-------- Supplied records

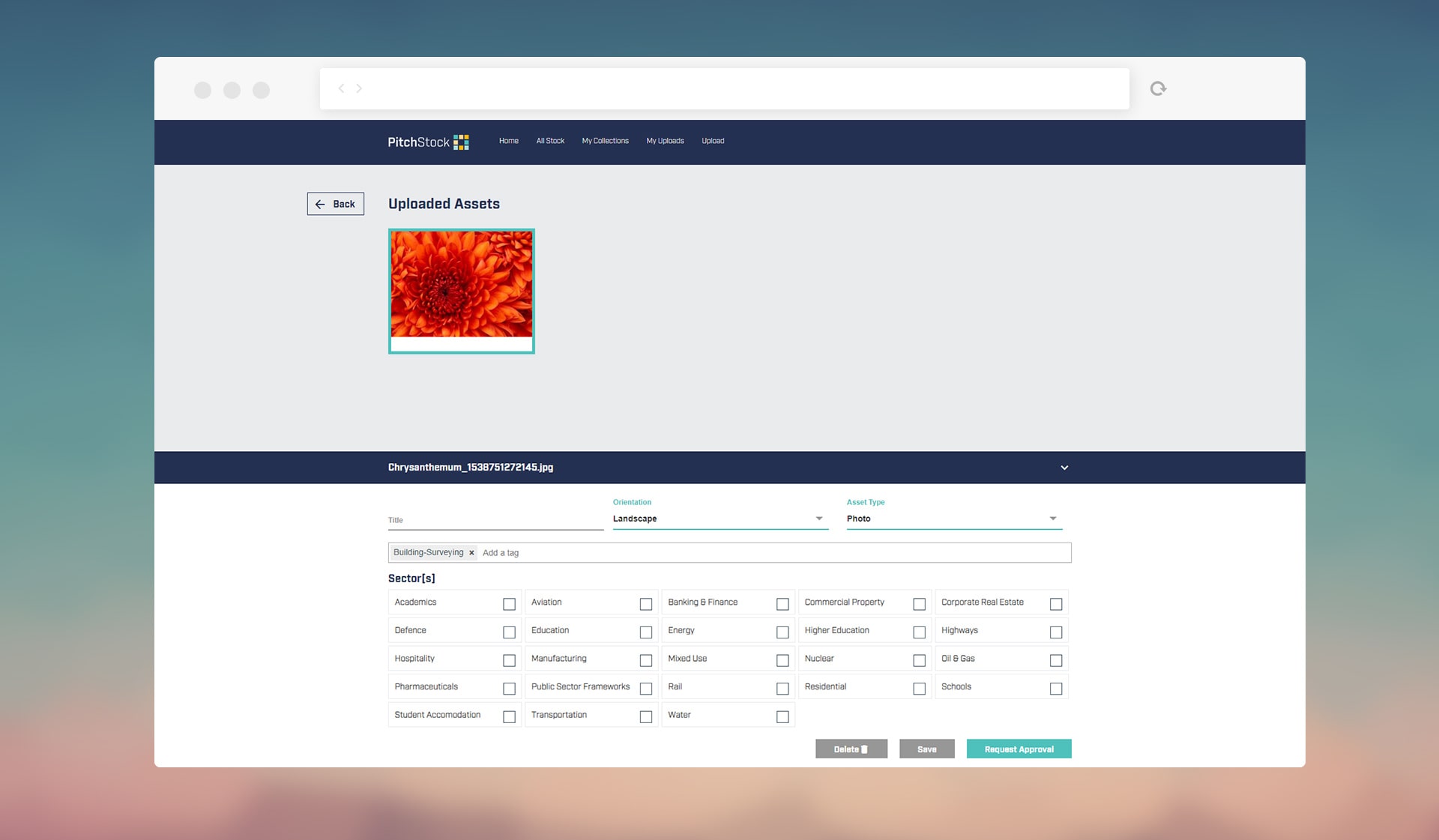
Task: Open My Collections in navigation
Action: tap(605, 141)
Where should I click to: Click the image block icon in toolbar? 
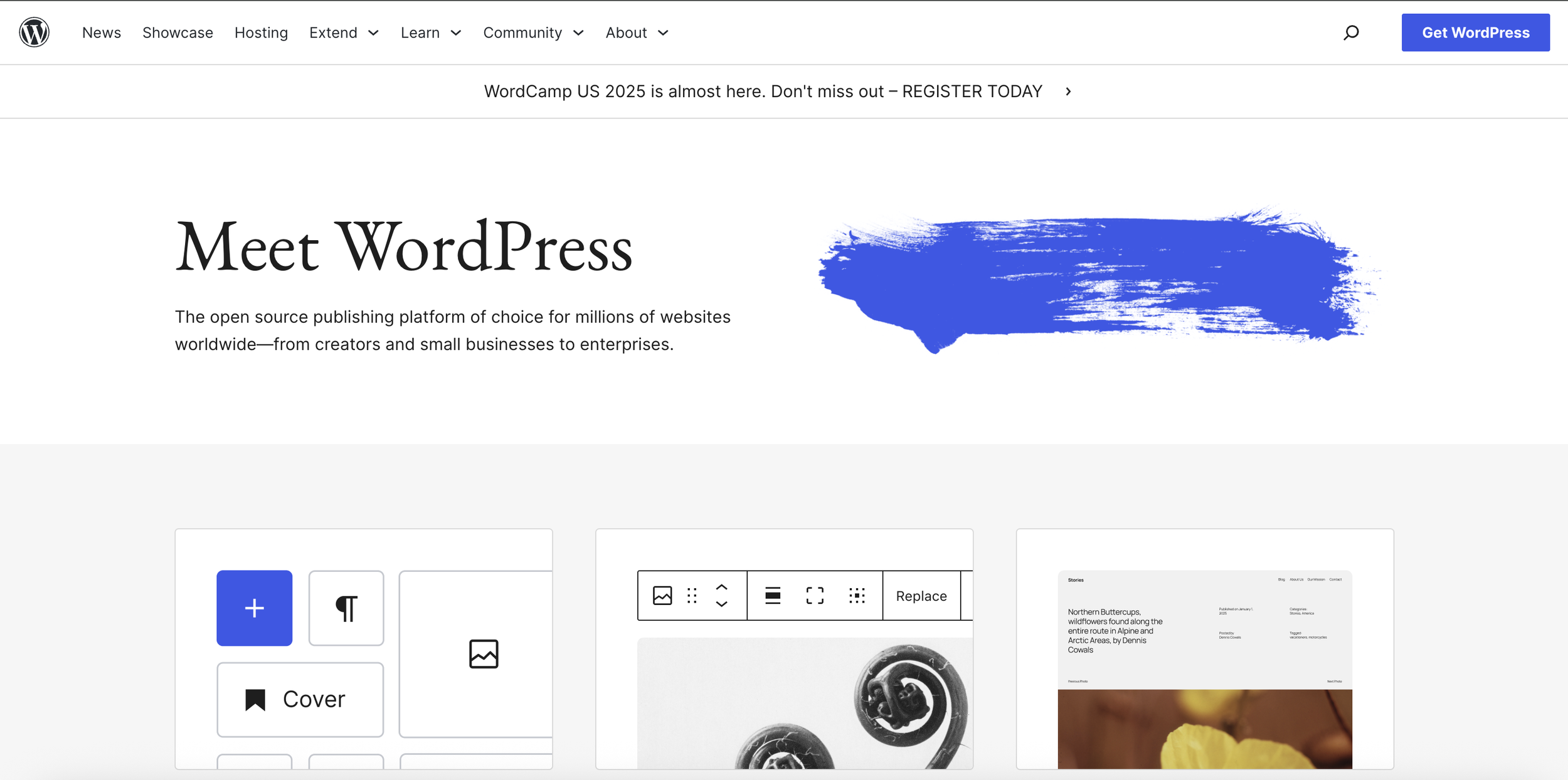pos(662,596)
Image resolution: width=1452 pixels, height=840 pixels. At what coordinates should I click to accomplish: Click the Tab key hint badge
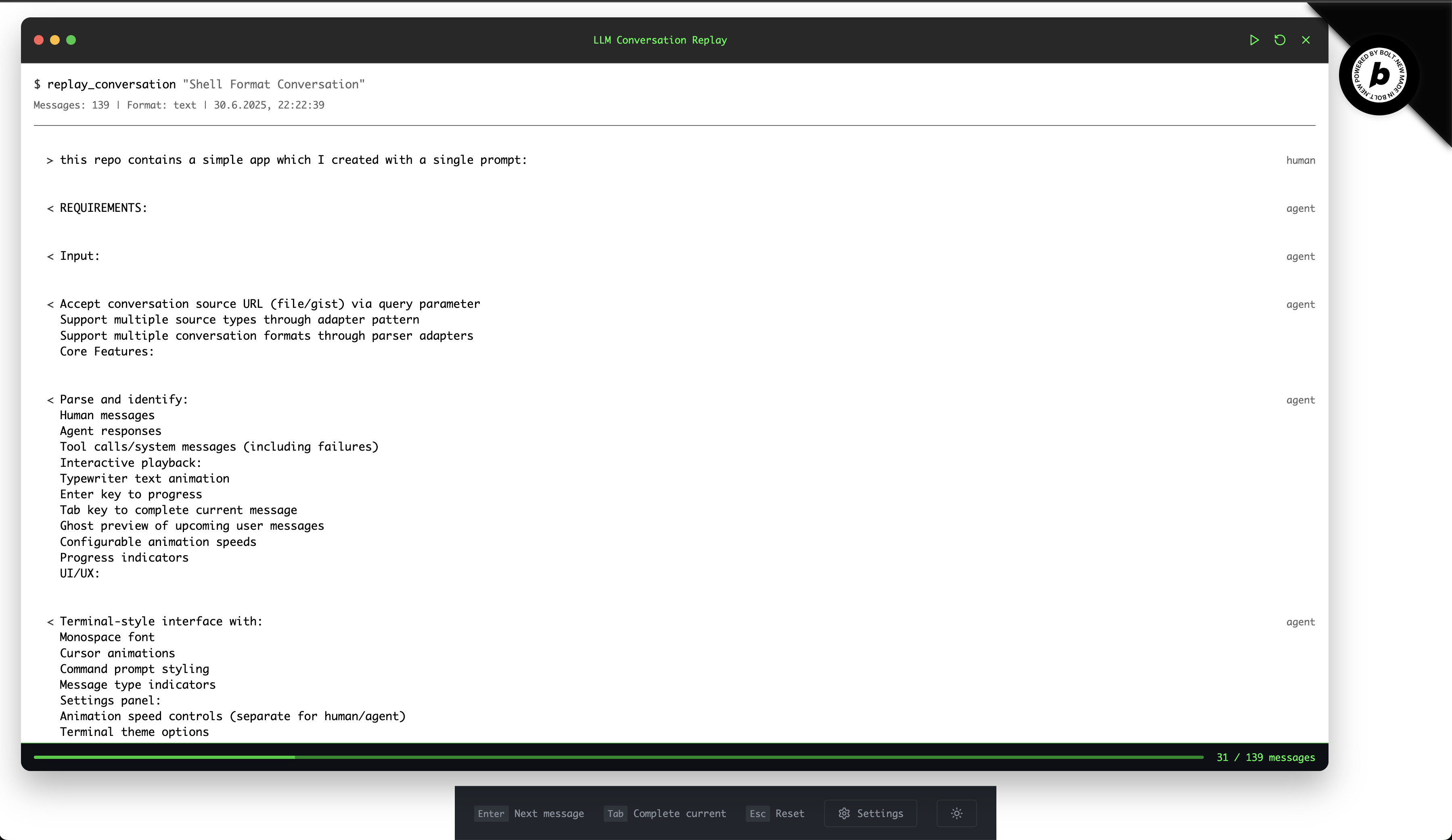click(x=615, y=813)
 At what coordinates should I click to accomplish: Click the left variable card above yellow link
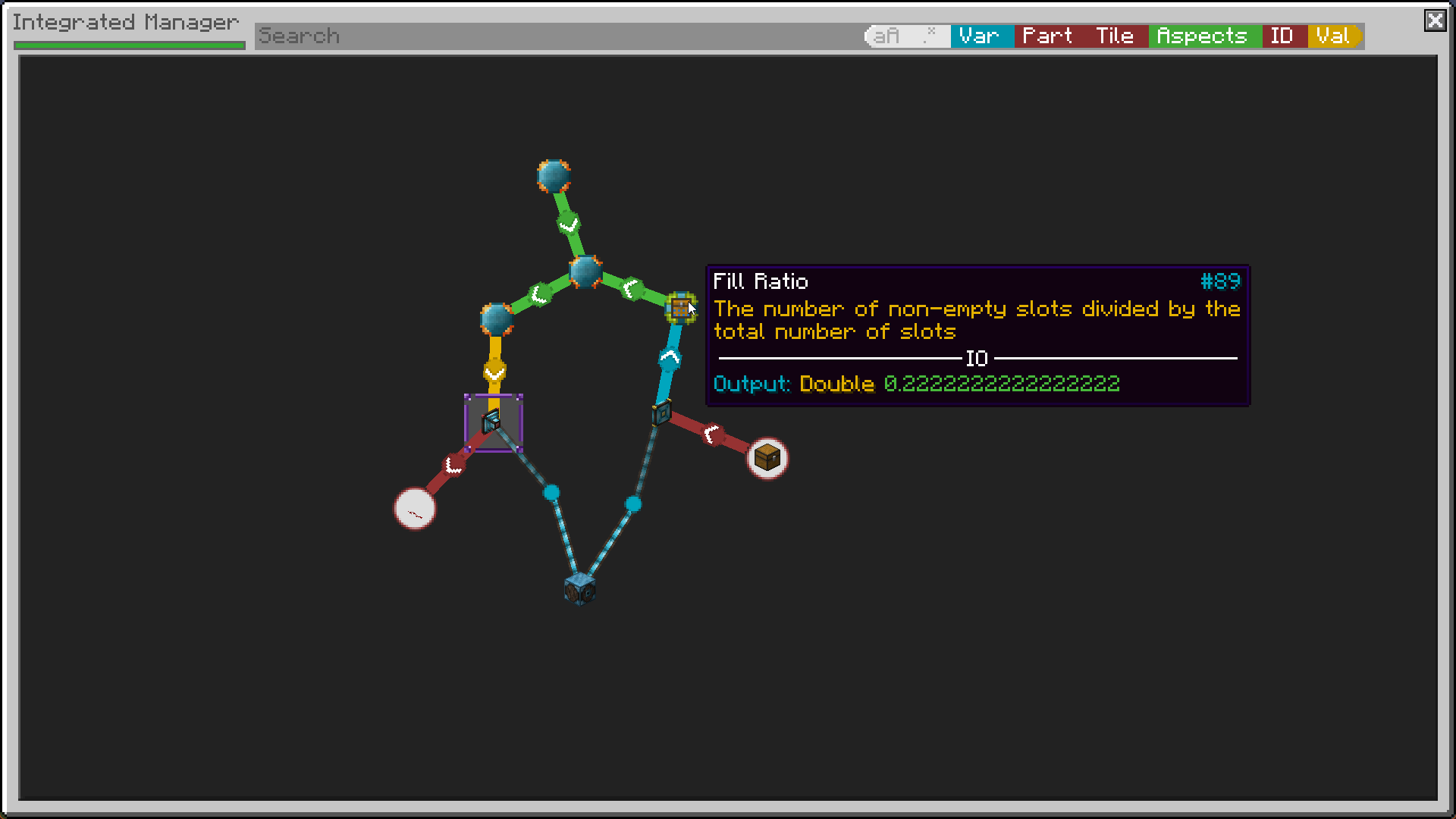click(x=497, y=319)
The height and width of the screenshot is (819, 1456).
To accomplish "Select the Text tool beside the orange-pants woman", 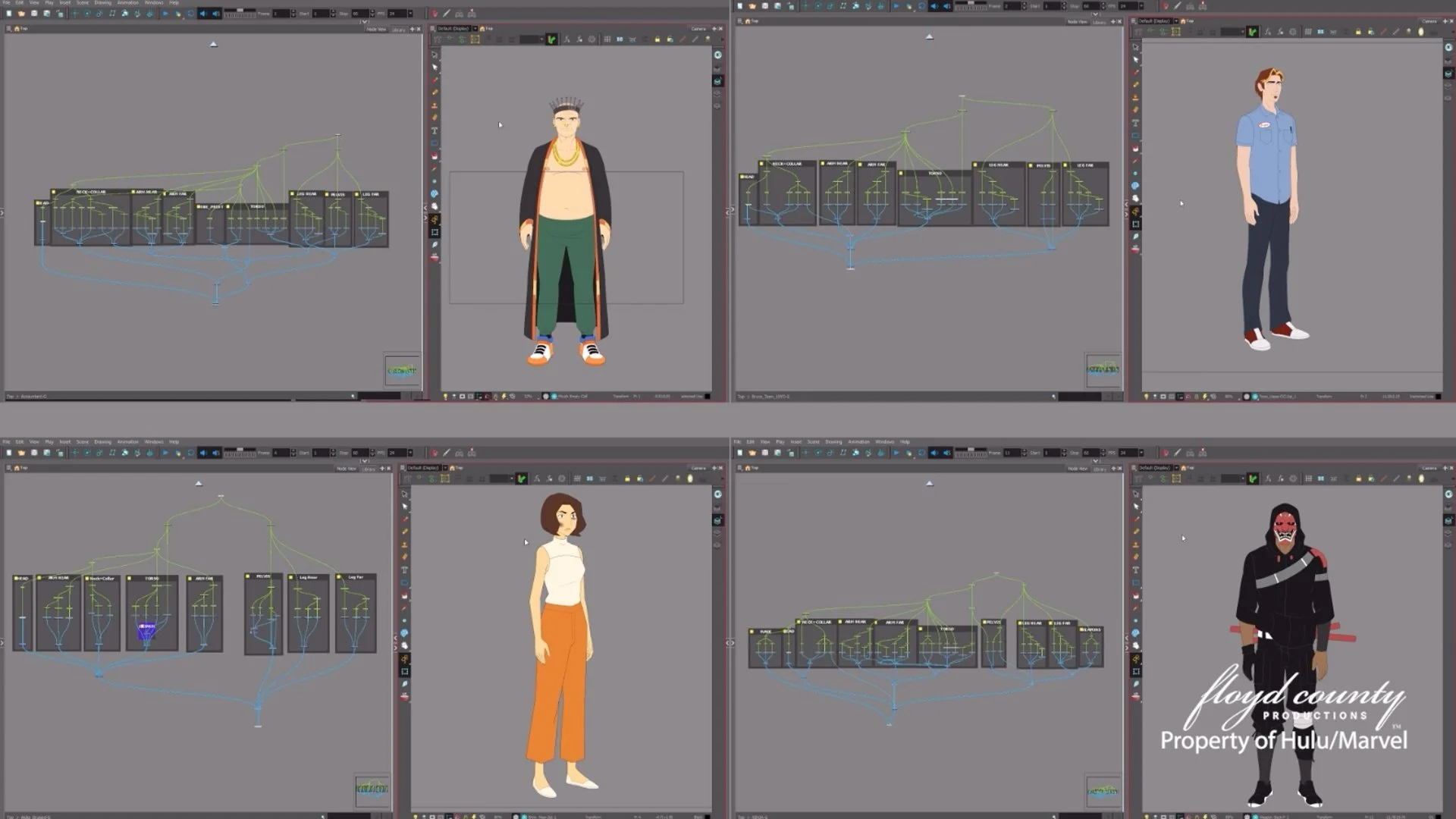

----------------

Task prompt » Return, exactly as they appear, the lines from the line containing "Image resolution: width=1452" through the end of the records above, both ends included, without pictures.

Solution for this task »
Image resolution: width=1452 pixels, height=840 pixels. At what coordinates should I click to accomplish: Click the Tab key hint badge
click(x=615, y=813)
 At what coordinates should I click to accomplish: Click the left variable card above yellow link
click(x=497, y=319)
The height and width of the screenshot is (819, 1456).
To accomplish "Select the Text tool beside the orange-pants woman", 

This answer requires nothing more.